“These data will improve our knowledge of how galaxies have evolved over time and will let us test our models of dark matter and dark energy more deeply and precisely than ever,” Ritz said. “The observatory will be a wonderful facility for a broad range of science – from detailed studies of our solar system to studies of faraway objects toward the edge of the visible universe.”

It’s taken the camera team several months to install the rafts onto the focal plane. The rafts are very expensive pieces of equipment. Each one can cost up to $3 million, and the tolerances in the installation are extremely tight. The space between each raft is less than five human hairs wide. The imaging sensors can also crack if they touch each other.

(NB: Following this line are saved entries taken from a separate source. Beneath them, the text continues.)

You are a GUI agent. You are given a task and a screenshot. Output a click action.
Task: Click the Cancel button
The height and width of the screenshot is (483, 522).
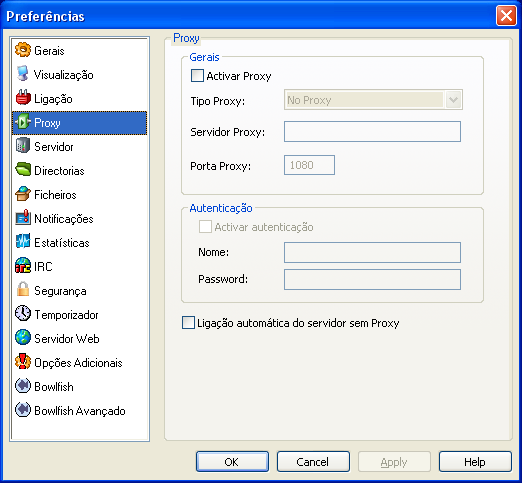(313, 462)
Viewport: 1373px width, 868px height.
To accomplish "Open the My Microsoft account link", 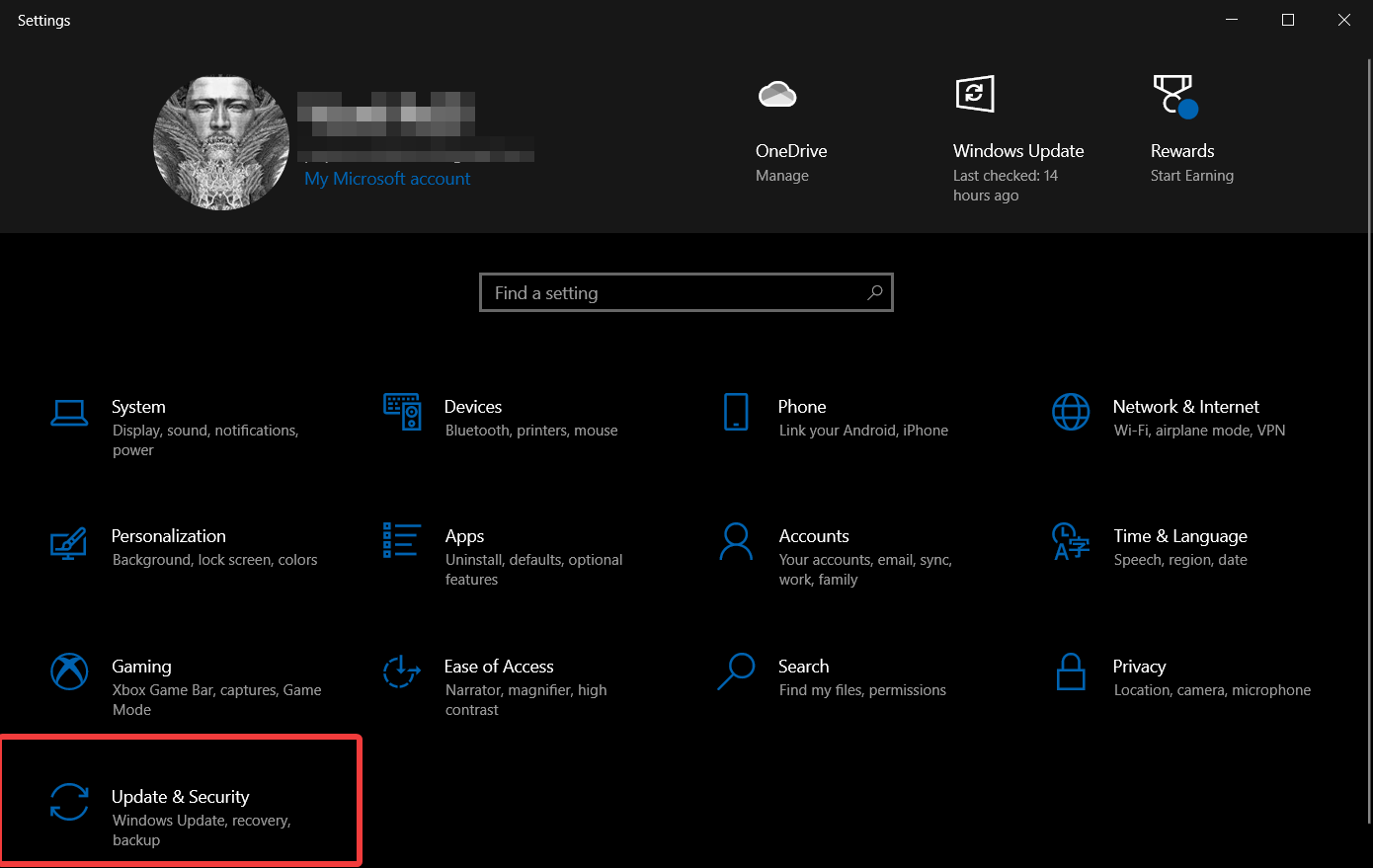I will [387, 179].
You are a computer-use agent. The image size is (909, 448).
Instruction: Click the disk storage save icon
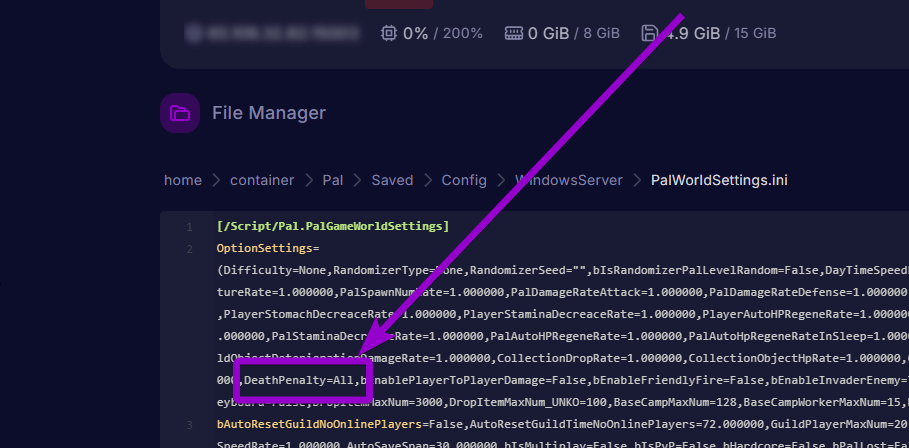tap(650, 33)
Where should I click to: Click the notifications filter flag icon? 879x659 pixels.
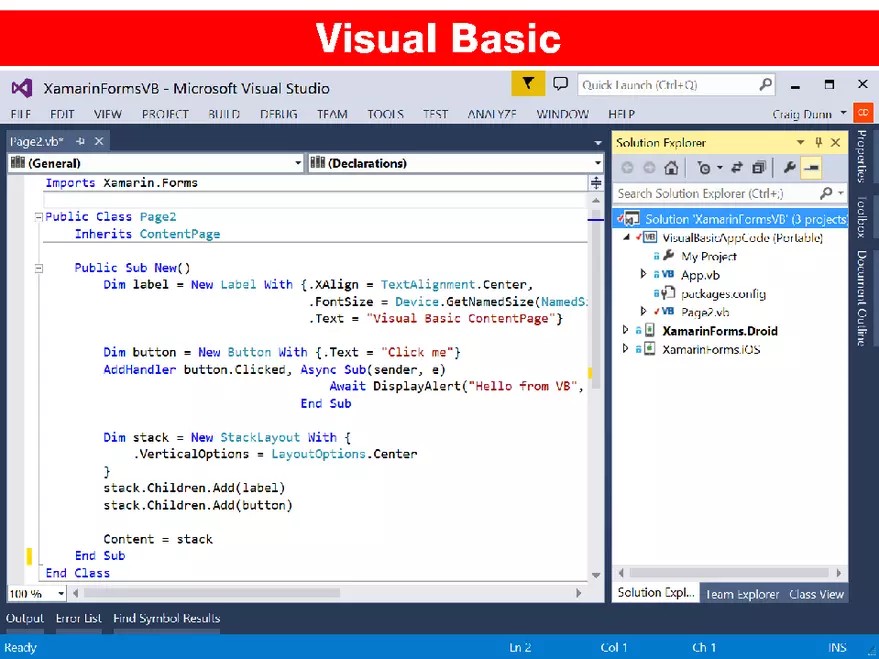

Hannah Pollek is a mechanical engineer at SLAC who worked on sensor integation. In a press release she said “The combination of high stakes and tight tolerances made this project very challenging. But with a versatile team we pretty much nailed it.”

To capture these first few images, the sensors were cooled to their operating temperature of -101 C (-150 F). Since the entire camera isn’t assembled yet, the team projected images onto the focal plane with a 150 micron pinhole^[4]. Objects used for the test images, were a head of Romanesco broccoli, the Flammarion engraving^[5], a photo of Vera C. Rubin^[6] herself, a photo collage of LSST team members, and a photo collage of logos of LSST member institutions.

“Taking these images is a major accomplishment,” said SLAC’s Aaron Roodman, the scientist responsible for the assembly and testing of the LSST Camera. “With the tight specifications we really pushed the limits of what’s possible to take advantage of every square millimeter of the focal plane and maximize the science we can do with it.”